How to Write a CV When Applying for an Internal Position

If you’re ready for the next step but don’t want to leave your company, then you’re in luck. You work for an organisation that you appreciate and that appreciates you and you’re moving forward to grow personally and professionally. There are plenty of people who would like to be in your shoes.

That said, applying for an internal position can be harder than what most professionals think. Yes, you have a series of advantages over external candidates. However, you have no idea what the calibre of your competition is. Underestimating internal recruiting is, unfortunately, very common and can cause many to waste a great opportunity.

You should put in the effort, the same you would in order to enter a new company. That includes updating and polishing your CV, getting in touch with key individuals, and nailing the interview.
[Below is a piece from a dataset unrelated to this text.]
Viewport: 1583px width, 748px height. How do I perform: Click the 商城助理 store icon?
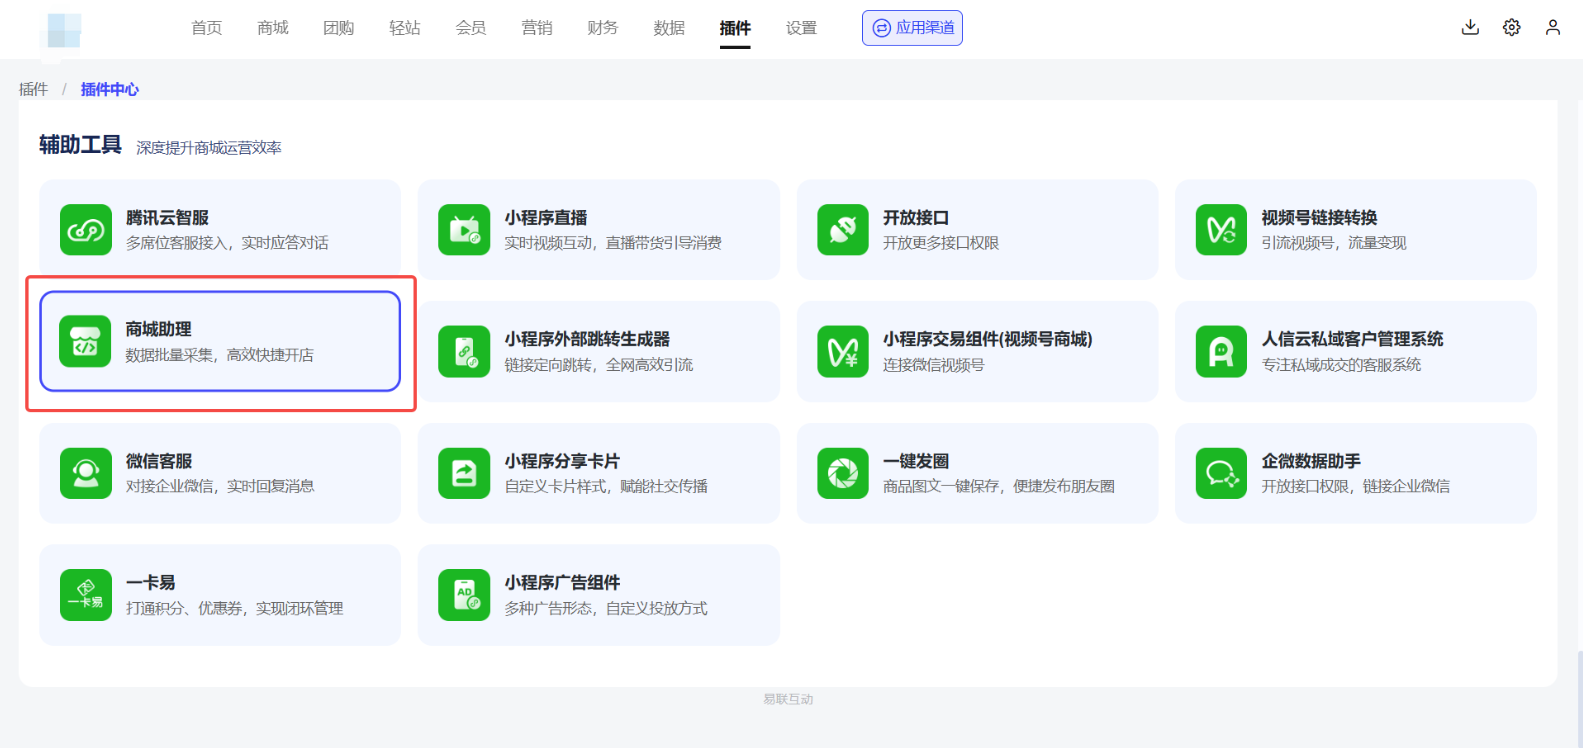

Keep reading to find our best tips. 

Girl smiling as she writes CV on laptop

Do you need a resume for an internal interview?

Many think that a CV is not necessary when going after an internal position. Yet, as with any other recruiting process, your resume could make or break your application.

It’s true that you already work in the company and you may even be a face well known across the office. Yet, this doesn’t mean that HR and your future manager know anything about your daily tasks and accomplishments. You may still need to make a good first impression. The bigger the organisation, the more this is true.

Also, by taking the time to tailor your CV to the specific opening, you will show them that you take the process seriously and are willing to go the extra mile to reach your goals. 

Finally, you’ll allow the recruiters to place your document side by side with those written by other applicants and compare your profiles directly. Remember, if you save hiring managers time and effort, you’re already earning points that will work to your advantage. 

How to tailor your CV to an internal position

As with any other application, you should make your resume as specific as possible. By updating your curriculum vitae often you will have made your life easier.

The following are a few ways to make sure that your document is job-relevant:

  • In the summary, state the position you are applying for directly and add in a few words about the valuable competences you can offer
  • Go into detail. Don’t limit yourself to list past positions. Rather, highlight your accomplishments, including projects you have lead successfully and awards you might have earned. If you’re aiming at a managerial position, pay special attention to training of new staff, supervision, and similar responsibilities.
  • Show your commitment to career progression. Have you completed courses, attended conferences, and/ or are a member of professional associations? Make sure to mention it.

This is your opportunity to make your skills shine. Especially if you’re trying to enter a different department, the CV should convince the reader that you have what it takes to succeed in your new position.  

It’s important that you include practical examples in the document. Just like the work history part, your skills section should focus on results rather than being a simple list of buzzwords.

Actionable tips for a successful internal application 

It’s true that, compared to external applicants, you enjoy a privileged position. Not in the sense that you’ll be hired more easily or automatically considered over the others. 

Rather, your viewpoint will allow you to acquire knowledge and advice that is precluded to others. Use this to your advantage to arrive prepared at the interview and submit an outstanding CV.

Learn all you can about the position

Of course, it’s best practice for all job seekers to read the job description in detail and contact the hiring manager to ask relevant questions. However, you can actually talk to people in the department and even to those who are already in the position you’re interested in. 

By understanding the requirements you’ll be better equipped to prove you can meet them. 

Build your network

This should be done from day 1 at a new company. Having quality professional relationships within the office won’t only make your workday more enjoyable and open the door to future opportunities, but will also prove HR that you are a good team player.

Even if the job of your dreams is not open now, get in touch with people in that department and ask to shadow them or help with tasks they can delegate. Once the position becomes available, you will have proven yourself proactive and resourceful.

It’s also extremely important that you have your current manager’s support. For as much as they may be sad to see you go to another team, a good supervisor will do what they can to help you grow professionally. 

Going behind their back won’t only cause friction but also show lack of proper communication and professionalism on your part.

Don’t forget about your current colleagues. HR will look for references beyond your direct manager and will be pleased to see that you have the support of your team.

Be ready for the interview

The recruiter may know you personally but this doesn’t mean that you should be overly relaxed. Take the meeting seriously and act as you would during any other job interview. 

Keep in mind that you may have to prepare for difficult questions that you would not have to face with another company. For example, what are you going to do if you don’t get the job? Will you stay in your current position or look somewhere else?

As always, focus on positive language and refrain from badmouthing your team and responsibilities. Being excited about the next challenge is the right attitude but showing you’re over your current ones is not.